Ann and I have really enjoyed our experience at Save On since the obese cashier with bad hips retired. Jackie used to lean against the counter to support herself while examining every item from every angle before scanning its bar code, making remarks and asking questions. The pain of purchasing for us became acute. Life lifts up and turns around. At the store lately I’ve been rocking out in front of the Triscuits and the Cheese Nips. The best incidental music I’ve been bopping to these days is playing, God help me and saints preserve us, at the grocery store.
Commercial classic rock radio has reduced the Who’s entire catalogue to three songs. ‘Join Together,’ a non-album single from their early 70s heyday did not make the short list. Yet it was playing in Save On while I selected a cart with a handle that didn’t seem overly icky – in the winter you can keep your gloves on and not present as a little odd. It took most of my willpower not to air windmill in front of the green, red and yellow peppers. Ann was intent on her list; she didn’t hear the magic in the air. This ain’t Muzak!
Next up was the Rolling Stones butchering the Temptations. Not their note by rote cover of ‘My Girl’ but ‘Ain’t Too Proud to Beg’ inelegantly and gorgeously pummeled. If you cover somebody else’s hit you better put your stamp on your version. I couldn’t help myself, my elbows sharpened, went up, and my lips pouted, a half pirouette in the bakery twisting the meat counter into view. Moments later I was Mick Ronson strumming and watching that man, Bowie, as he sang ‘Rebel Rebel,’ honey.

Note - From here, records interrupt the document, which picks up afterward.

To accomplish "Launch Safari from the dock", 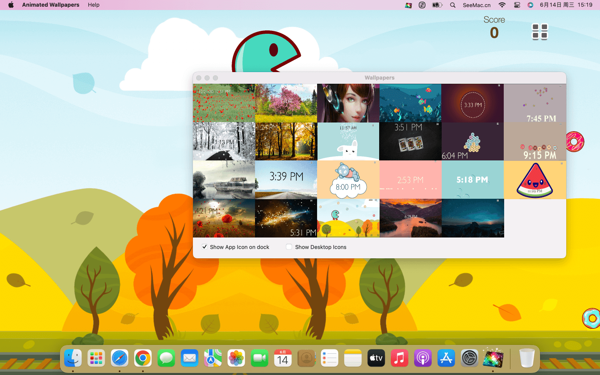I will click(x=120, y=358).
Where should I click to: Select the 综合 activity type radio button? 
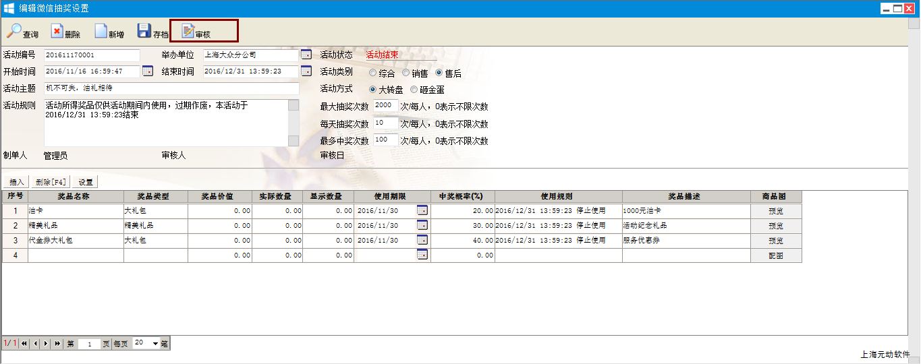tap(373, 73)
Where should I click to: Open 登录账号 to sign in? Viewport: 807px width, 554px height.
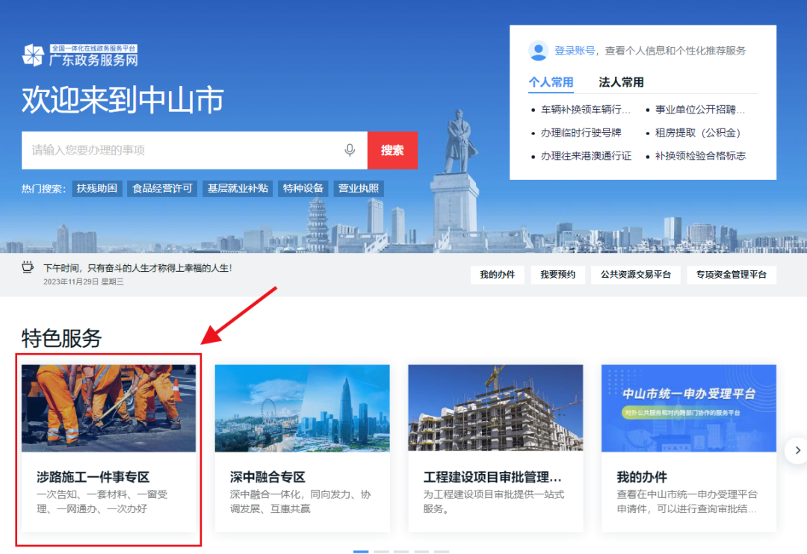pos(578,50)
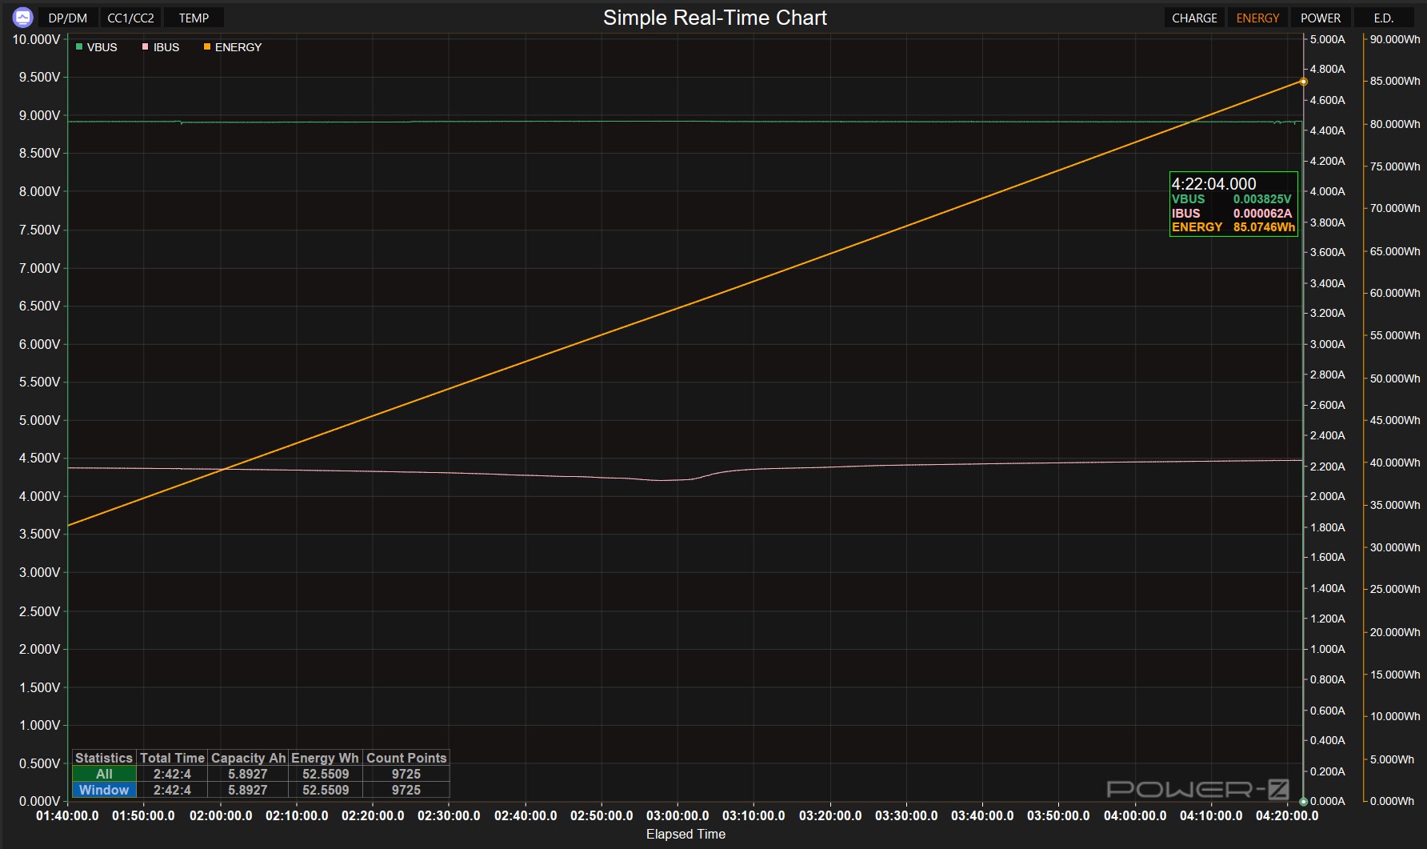Toggle IBUS series in legend
1427x849 pixels.
click(x=161, y=47)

For a finite amount of time in the mid-70s it seemed as if Aerosmith had discovered rock music’s philosopher stone. Rocks was their fourth and finest album and they’d somehow managed to meld the Stones and Led Zeppelin together over two sides; it’s the only record of theirs I still play with infrequent regularity. One of the radio hits was ‘Back in the Saddle:’ “I’m baaaaack!” As I pondered the selection of frozen thin crust pizzas mouthing “I’m riding, this rig is gonna rattle” I was bemused by the fact that ‘Sick as a Dog,’ the album’s best song and perhaps the band’s best song ever, was never a hit. ‘Sick as a Dog’ is the funhouse mirror of prime Aerosmith songwriting. The drawn out verbal hook “Pleeease” predicates each new line of a verse rather than signaling the chorus as in ‘Last Child’ or ‘Sweet Emotion.’

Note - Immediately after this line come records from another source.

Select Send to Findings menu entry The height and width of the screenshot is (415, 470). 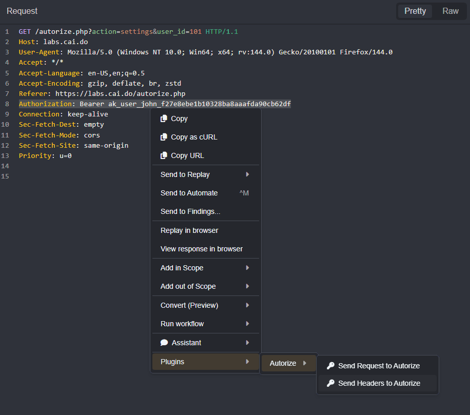(x=190, y=211)
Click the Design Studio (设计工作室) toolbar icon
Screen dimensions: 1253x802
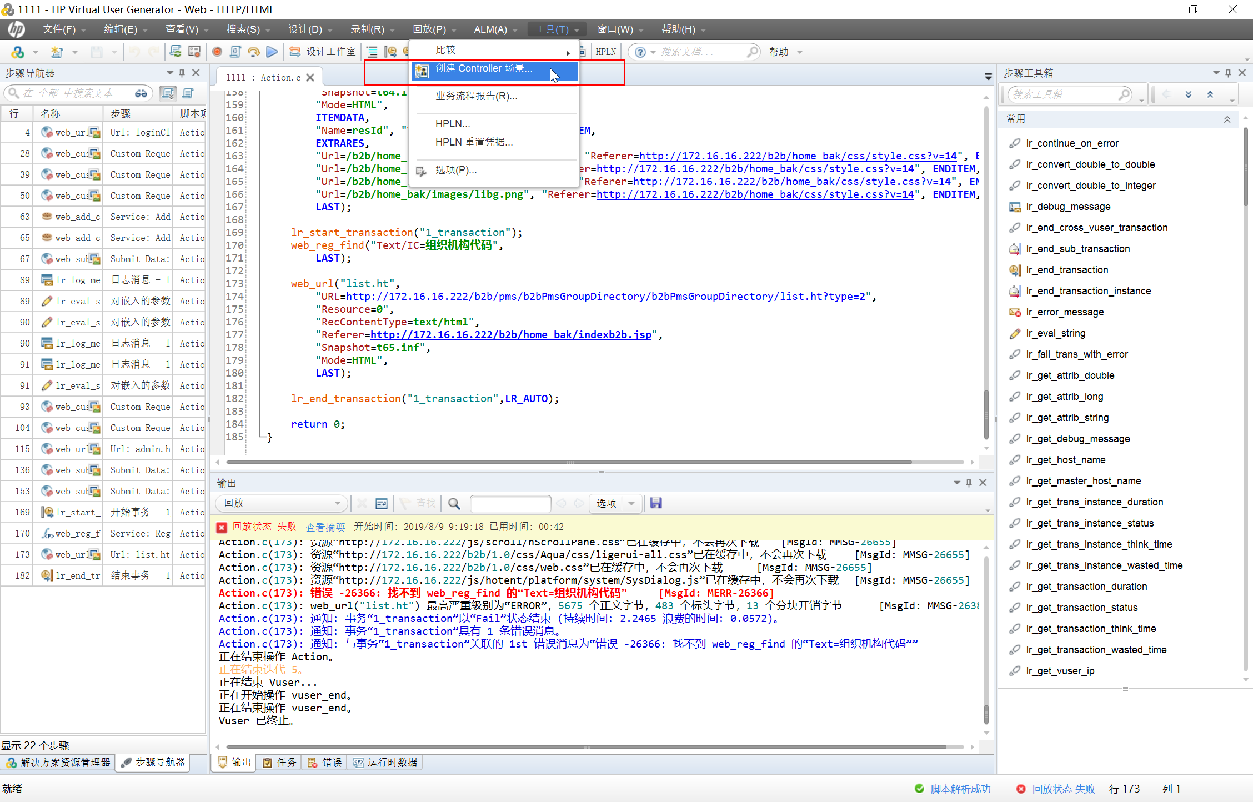coord(295,52)
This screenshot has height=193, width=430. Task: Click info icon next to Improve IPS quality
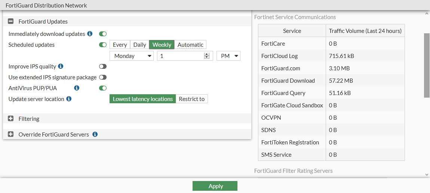click(x=61, y=67)

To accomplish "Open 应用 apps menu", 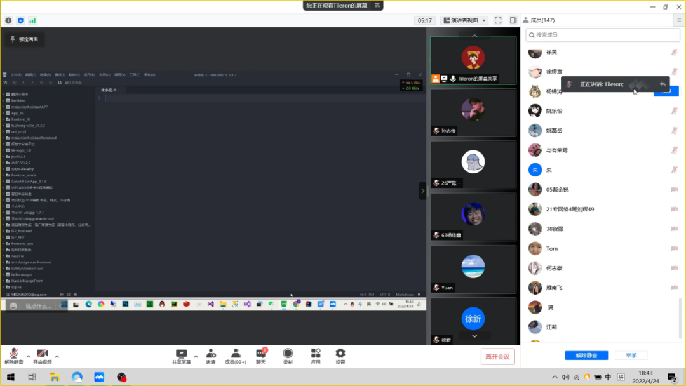I will pyautogui.click(x=316, y=356).
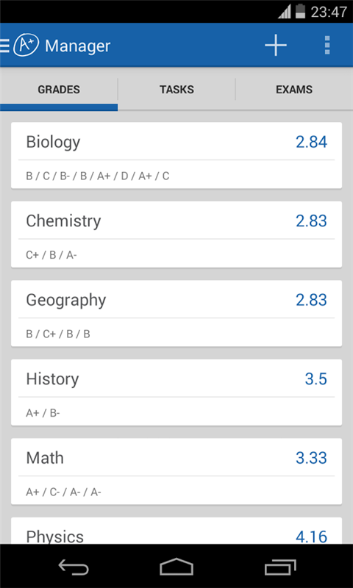
Task: Open the recent apps button
Action: point(280,566)
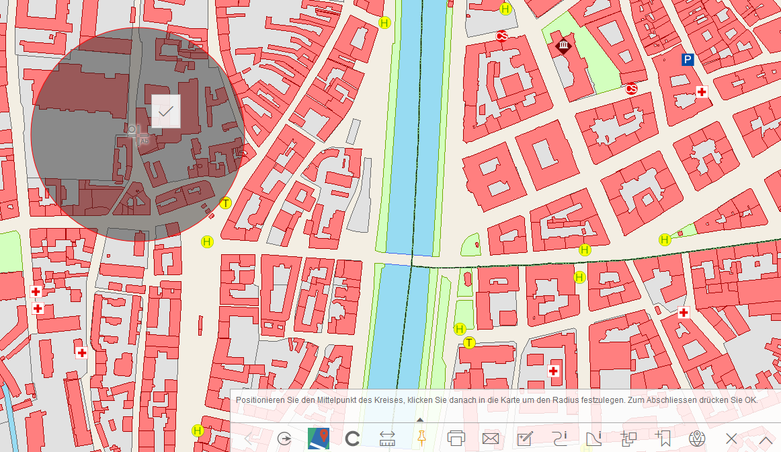Print the map with printer icon
The height and width of the screenshot is (452, 781).
point(456,439)
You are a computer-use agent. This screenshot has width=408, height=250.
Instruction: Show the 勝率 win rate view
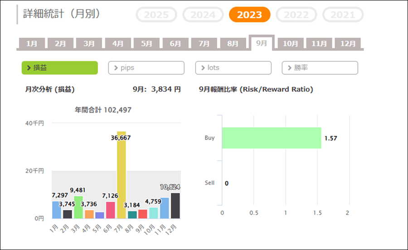coord(320,68)
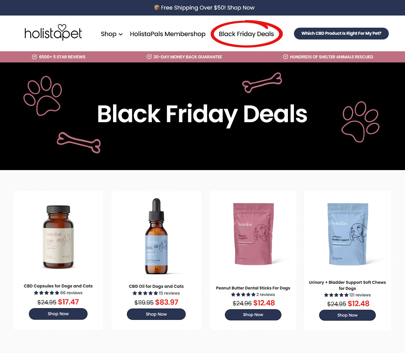Click Shop Now under Peanut Butter Dental Sticks

click(x=253, y=315)
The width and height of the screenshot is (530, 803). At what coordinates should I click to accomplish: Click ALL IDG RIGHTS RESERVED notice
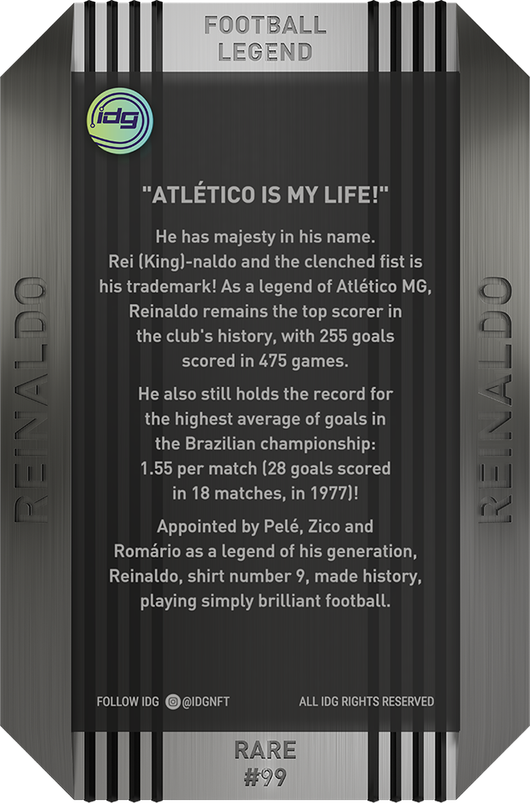tap(366, 701)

Things got weird in the dairy section by the milk and cartons of free run eggs laid by relatively happy chickens who are free to exhibit some forms of natural behaviour within a controlled environment. I heard my death song. More specifically, a song I believe I might like to have played at my funeral (the celebration of Geoff’s death) even though I probably won’t get to hear it and nobody will pay attention to the words anyway. I should probably write the selection down somewhere too because if I don’t choose my deep six music Ann will and she will only be able to tell herself and others, “I’m pretty sure I think that’s what he would’ve wanted.” (Ann knows all about ‘Tumbling Dice’ so I know we’re golden all over the place anyway however it all shakes down.) Joe Walsh’s mariachi flavoured ‘Life of Illusion’ nails the human condition: “Pow! Right between the eyes! Oh, how Nature loves her little surprises.” And perhaps offers some startled insight from the sifted cremains in the urn: “Wow! It all seems so logical now!”